Look at AIDS cocktails, they don’t seem to have problems giving that to healthy people who aren’t even sexually active, but may be someday?

And yes, I know bacterial infections are much more common than HIV so resistance is much more of a concern, but the point still should be made.

There was a time when I was in my teens I had strep throat and my doctor said, this is strep throat but he wanted to run some cultures to make sure. Then he looked at me and said that, he’d do it, but there was no point waiting 3 or 4 days to get the lab results back and have me suffer till he was absolutely sure.

I was grateful he gave them to me right off and I didn’t have to put up with it.

So it’s not always so black and white.

One of the nice things about the VA is that beneficiaries develop a relationship with a primary care provider who follows a VA-established, evidence-based standard of care. You don’t like it, you can find (and pay for) your own doctor. On the one hand, it’s awesome for things like reducing antibiotic overuse. On the other hand, providers are limited in what they can do to manage and prescribe, so if your test results are borderline or you need a drug or a service that isn’t on the formulary (i.e., dirt-cheap), you’re in for a hell of a time. (Stuff like this is why I have employer-sponsored health insurance and a family doctor; he can do and prescribe things a VA doctor can’t, and he doesn’t have a problem if I self-refer to a specialist. He also doesn’t believe in prescribing antibiotics for a viral infection and calls us to schedule flu shots.)

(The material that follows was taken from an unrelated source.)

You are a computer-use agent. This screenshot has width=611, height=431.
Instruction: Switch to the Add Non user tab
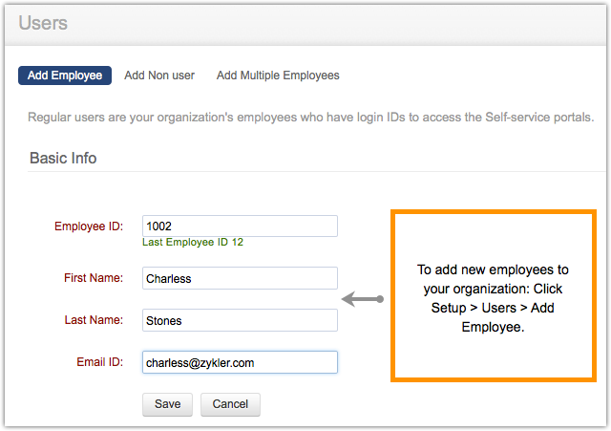point(160,75)
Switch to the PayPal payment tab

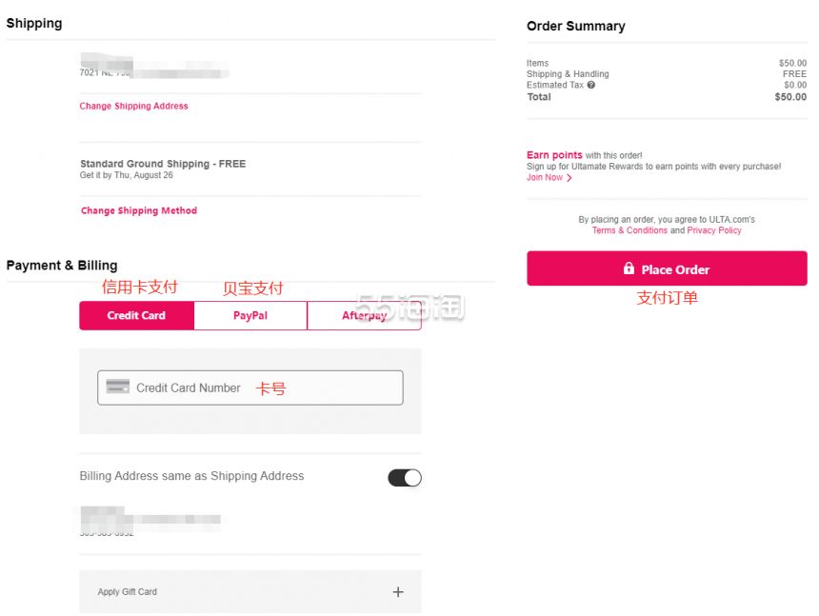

That said, I don’t think UHC is going to do a whole lot to reduce improper antibiotic prescription, at least in the office setting. Just for funsies, I checked the explanation of benefits for an office visit in March, when my doctor prescribed a completely new medication. All that he billed was for the actual visit; the prescription was part of that service. If he’d billed separately for the prescription, the insurance company would have denied it as being part of the main service. Therefore, a doctor can prescribe any drug during an office visit, and I can’t imagine how often a doctor prescribes drug x when the visit is for problem y. “Hey, Doc, I know I’m here for my diabetes, but I have this cough I just can’t get rid of. How about a Z-pack?” “Sure, here you go.”

My overall point is this. Standard of care is meaningless without controls in place to ensure that antibiotics (or any drug, for that matter) are prescribed appropriately. As long as patient choice remains a thing, Dr. Friendly is going to give in to Karen’s demands to give Sally an antibiotic for her sniffles because there’s still going to be competition for patients. You can remove or restrict the choice (as the VA does) and guarantee that people won’t get care from doctors they dislike or distrust (which is a problem at the VA) and go to an urgent care center and perpetuate the problem and it won’t solve a damn thing. UHC isn’t a cure-all for every problem; it’ll fix some, and it’s a lot better than what we have now. But it won’t change human behavior.

I’m sure that the dominant trend is patients demanding antibiotics. But my experience has actually been the opposite. I have several times had to persuade doctors to wait a couple of days and see how things play out first.

I have two kids who went through daycare, so we’ve had our share of illness that is ambiguous as to virus or bacteria. I am fairly conservative about antibiotic use, not only because of the problems of over-prescription but because I don’t think we really understand all the consequences for gut bacteria. So I tend to push back on the standard amoxicillin prescription, suggesting we wait a few days and see how things develop. Each time, the problem has lessened significantly or resolved so no script was needed.

This is at my family medicine practice where all of the doctors are no more than 10 years out of med school! I thought at least we would have gotten the medical training bit right by now.